# Where can I get a replacement frame



## talkingplant

My tank's last owner removed the center brace from the top frame of the tank. Anyone know where I can order a replacement frame? It's a 12 1/2" x 48" 55 gallon tank. 

The only place that I can find is glasscages.com and they aren't answering the phone or responding to emails. 

LFS haven't panned out either. 

Thanks!


----------



## vancat

I had a 55 with a busted center brace. Tank bowed horribly and was scary. I drained it, gave it away, and bought a new tank.

My next tank was a 72 bowfront that also ended up with a cracked brace after many years.
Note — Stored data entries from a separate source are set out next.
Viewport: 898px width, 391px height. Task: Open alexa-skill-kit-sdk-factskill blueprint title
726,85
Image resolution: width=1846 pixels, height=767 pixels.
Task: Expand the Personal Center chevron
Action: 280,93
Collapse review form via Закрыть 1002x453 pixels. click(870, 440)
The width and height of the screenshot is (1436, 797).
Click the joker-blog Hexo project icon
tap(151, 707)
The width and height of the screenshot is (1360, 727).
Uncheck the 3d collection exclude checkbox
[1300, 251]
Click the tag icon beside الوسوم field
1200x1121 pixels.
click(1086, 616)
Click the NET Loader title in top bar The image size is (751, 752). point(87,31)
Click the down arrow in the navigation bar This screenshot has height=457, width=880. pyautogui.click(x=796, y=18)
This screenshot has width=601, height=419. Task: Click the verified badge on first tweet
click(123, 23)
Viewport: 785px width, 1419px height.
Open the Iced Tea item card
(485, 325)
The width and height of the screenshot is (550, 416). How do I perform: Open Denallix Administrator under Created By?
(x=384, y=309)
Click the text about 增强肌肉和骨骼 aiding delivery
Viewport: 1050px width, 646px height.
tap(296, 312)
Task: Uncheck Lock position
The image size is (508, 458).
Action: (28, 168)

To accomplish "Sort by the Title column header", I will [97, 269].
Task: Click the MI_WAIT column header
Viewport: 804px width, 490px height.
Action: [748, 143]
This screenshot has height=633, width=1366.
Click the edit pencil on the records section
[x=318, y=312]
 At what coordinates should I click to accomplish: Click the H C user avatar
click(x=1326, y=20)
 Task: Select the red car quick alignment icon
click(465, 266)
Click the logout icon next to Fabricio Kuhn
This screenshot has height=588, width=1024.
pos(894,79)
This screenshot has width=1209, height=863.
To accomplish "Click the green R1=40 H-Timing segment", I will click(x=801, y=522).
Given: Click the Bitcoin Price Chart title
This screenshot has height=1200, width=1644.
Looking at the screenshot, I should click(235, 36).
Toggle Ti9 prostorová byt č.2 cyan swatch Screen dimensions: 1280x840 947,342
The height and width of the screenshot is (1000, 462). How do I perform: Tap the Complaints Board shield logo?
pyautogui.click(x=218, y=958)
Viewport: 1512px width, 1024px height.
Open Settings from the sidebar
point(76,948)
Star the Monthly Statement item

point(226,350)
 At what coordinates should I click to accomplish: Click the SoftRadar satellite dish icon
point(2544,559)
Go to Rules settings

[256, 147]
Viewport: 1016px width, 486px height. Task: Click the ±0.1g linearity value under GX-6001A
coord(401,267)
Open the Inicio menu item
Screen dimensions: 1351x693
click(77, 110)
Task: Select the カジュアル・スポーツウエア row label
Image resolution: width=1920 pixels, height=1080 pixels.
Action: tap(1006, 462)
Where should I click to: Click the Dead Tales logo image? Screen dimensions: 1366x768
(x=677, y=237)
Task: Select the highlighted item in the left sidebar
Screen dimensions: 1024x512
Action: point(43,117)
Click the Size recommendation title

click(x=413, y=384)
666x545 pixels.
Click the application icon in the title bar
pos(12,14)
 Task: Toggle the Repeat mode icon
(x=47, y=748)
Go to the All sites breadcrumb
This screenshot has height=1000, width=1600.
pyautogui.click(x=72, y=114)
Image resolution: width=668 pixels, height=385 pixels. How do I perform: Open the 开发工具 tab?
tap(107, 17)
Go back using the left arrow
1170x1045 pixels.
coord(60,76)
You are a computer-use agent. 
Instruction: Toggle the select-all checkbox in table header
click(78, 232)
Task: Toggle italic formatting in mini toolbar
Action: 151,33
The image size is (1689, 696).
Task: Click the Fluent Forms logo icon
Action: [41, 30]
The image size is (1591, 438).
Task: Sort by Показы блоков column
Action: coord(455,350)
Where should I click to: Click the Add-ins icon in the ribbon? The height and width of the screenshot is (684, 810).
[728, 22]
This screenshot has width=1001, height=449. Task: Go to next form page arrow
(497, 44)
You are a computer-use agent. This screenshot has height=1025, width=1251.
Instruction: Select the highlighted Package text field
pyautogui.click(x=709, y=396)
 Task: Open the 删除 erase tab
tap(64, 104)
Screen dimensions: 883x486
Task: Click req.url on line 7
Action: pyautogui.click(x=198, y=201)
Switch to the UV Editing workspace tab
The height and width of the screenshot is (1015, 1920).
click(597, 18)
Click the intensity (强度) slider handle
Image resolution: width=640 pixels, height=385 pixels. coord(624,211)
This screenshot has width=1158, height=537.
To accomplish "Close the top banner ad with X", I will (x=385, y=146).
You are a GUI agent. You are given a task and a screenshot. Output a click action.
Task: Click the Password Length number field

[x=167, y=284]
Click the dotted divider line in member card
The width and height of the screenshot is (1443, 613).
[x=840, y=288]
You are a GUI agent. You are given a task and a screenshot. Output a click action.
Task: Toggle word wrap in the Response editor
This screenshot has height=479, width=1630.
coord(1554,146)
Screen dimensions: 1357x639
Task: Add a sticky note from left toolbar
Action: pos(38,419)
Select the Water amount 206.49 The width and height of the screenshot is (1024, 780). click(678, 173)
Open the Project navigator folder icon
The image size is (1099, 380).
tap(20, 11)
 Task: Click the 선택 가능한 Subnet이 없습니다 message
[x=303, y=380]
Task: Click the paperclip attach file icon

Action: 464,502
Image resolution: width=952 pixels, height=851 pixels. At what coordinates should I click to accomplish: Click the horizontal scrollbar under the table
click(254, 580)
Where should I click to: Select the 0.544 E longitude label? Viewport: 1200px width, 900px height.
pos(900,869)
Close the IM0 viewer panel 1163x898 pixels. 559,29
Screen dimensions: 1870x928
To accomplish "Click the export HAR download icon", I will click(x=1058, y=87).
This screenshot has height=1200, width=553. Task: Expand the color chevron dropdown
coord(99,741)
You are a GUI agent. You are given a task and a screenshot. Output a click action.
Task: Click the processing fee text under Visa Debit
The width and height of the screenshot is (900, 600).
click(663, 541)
I could not find a replacement top rim & brace anywhere. Sold it to a snake keeper.

Now I have a 58 with no center brace. I have had such bad luck with them. 
Good luck, though.


----------



## Seattle_Aquarist

Hi talkingplant,

When the center brace of my 45 broke I used a brass strap and screwed it to the lip on either side with stainless steel screws. Another choice might be using clear plexiglass between the two lips glued in place with silicone and maybe screws.


----------



## talkingplant

Hurrah. I found a place that could ship Thursday. if anyone else finds themselves needing one here is the site I ordered from: http://cciaquarium.com


----------



## armedbiggiet

wow good link I did not know people sell these.


----------



## avenger21

talkingplant said:


> Hurrah. I found a place that could ship Thursday. if anyone else finds themselves needing one here is the site I ordered from: http://cciaquarium.com


they are no longer in business. instead they are referring people to http://www.aquariumframeswholesale.com/


----------